▸ **What you need to do**
Return the lines below exactly, starting with the line that contains "Срок годности —" and stopping after the last line.

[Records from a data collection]
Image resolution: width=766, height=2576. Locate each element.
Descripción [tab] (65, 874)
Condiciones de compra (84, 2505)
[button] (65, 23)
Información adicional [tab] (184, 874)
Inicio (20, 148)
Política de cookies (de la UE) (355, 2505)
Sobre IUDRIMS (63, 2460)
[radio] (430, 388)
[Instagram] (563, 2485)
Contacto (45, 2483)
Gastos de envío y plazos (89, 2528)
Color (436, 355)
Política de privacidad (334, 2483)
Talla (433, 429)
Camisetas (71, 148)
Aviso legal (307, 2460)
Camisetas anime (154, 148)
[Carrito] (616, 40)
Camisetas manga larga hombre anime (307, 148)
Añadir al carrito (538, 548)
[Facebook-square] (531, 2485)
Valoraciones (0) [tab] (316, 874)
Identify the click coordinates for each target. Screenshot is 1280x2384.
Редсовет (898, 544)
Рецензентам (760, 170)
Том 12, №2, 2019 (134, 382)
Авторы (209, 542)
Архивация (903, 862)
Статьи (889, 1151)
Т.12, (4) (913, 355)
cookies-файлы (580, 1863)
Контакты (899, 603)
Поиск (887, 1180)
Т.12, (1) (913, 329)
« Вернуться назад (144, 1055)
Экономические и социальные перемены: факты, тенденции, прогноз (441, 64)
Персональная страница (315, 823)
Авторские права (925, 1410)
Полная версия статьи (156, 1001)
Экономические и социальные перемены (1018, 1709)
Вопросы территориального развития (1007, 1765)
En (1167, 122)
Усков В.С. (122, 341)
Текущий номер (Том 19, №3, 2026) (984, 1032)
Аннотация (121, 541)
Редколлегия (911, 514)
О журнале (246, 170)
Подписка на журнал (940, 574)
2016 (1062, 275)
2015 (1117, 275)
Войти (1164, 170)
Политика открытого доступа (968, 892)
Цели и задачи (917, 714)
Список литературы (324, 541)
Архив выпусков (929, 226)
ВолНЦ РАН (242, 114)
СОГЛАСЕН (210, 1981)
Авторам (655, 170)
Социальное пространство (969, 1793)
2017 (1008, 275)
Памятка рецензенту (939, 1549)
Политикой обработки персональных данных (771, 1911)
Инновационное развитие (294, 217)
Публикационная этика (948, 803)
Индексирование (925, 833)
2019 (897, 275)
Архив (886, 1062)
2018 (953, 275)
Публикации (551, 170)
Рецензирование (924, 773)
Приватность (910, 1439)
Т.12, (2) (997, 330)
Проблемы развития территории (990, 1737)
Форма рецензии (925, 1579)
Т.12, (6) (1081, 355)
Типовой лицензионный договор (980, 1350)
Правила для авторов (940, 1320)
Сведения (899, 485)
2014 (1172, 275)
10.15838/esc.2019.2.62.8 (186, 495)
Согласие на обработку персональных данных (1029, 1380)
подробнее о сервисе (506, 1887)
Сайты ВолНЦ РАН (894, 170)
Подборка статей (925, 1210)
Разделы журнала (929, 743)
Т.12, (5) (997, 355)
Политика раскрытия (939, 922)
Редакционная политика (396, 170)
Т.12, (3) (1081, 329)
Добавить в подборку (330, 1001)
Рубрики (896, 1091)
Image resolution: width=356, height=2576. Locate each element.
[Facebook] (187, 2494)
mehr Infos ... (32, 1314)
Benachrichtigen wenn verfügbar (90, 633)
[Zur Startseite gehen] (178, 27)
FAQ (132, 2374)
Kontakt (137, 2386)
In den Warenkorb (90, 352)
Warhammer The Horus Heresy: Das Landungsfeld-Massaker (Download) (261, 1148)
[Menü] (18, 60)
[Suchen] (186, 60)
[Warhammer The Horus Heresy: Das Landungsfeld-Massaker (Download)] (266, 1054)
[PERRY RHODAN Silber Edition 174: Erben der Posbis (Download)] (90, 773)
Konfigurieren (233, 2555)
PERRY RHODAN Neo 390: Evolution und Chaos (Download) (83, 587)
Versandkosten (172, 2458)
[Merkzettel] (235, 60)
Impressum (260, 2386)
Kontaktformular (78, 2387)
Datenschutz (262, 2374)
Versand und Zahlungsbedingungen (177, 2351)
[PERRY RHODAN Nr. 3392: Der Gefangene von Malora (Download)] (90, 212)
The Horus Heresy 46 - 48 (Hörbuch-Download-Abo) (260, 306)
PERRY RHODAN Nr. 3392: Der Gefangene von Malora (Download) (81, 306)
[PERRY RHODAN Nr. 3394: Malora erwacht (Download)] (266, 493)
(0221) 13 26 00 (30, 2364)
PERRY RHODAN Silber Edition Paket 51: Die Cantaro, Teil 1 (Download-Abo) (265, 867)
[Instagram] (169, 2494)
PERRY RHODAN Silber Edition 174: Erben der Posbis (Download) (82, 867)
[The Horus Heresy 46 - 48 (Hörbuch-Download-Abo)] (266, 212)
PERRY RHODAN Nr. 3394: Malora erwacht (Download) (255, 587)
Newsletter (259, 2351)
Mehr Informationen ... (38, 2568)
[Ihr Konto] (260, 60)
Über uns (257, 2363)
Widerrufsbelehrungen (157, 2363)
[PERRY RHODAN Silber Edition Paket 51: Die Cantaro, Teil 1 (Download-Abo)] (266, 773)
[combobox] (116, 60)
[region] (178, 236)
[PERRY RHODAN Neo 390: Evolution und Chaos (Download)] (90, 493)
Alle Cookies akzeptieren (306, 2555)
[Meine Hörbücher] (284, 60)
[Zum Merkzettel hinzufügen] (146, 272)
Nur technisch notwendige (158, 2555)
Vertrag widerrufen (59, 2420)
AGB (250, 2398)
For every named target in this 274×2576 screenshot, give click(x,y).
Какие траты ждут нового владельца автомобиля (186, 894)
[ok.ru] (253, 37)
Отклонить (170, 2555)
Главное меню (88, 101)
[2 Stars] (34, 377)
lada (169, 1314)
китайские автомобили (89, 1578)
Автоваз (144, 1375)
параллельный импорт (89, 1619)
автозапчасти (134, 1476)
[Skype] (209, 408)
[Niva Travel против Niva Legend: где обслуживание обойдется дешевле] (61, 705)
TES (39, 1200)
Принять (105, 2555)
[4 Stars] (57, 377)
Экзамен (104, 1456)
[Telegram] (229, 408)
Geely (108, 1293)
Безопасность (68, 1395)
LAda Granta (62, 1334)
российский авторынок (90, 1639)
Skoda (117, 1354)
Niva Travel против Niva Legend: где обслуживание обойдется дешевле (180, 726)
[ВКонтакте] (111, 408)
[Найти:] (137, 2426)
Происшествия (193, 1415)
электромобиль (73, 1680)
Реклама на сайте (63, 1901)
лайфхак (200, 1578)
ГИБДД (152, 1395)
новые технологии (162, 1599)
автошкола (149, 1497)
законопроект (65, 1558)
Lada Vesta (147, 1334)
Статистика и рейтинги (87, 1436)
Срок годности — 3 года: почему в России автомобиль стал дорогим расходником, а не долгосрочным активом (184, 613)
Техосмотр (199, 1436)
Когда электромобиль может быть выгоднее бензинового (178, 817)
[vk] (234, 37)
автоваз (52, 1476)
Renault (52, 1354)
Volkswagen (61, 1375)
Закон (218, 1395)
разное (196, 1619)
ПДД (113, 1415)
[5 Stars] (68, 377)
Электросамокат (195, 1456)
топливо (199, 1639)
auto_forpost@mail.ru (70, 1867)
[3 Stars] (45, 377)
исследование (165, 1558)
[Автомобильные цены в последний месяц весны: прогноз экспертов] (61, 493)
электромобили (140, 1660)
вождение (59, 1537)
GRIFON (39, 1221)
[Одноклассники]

▸ **Task answer**
Срок годности — 3 года: почему в России автомобиль стал дорогим расходником, а не долгосрочным активом (184, 613)
Техосмотр (199, 1436)
Когда электромобиль может быть выгоднее бензинового (178, 817)
[vk] (234, 37)
автоваз (52, 1476)
Renault (52, 1354)
Volkswagen (61, 1375)
Закон (218, 1395)
разное (196, 1619)
ПДД (113, 1415)
[5 Stars] (68, 377)
Электросамокат (195, 1456)
топливо (199, 1639)
auto_forpost@mail.ru (70, 1867)
[3 Stars] (45, 377)
исследование (165, 1558)
[Автомобильные цены в последний месяц весны: прогноз экспертов] (61, 493)
электромобили (140, 1660)
вождение (59, 1537)
GRIFON (39, 1221)
[Одноклассники]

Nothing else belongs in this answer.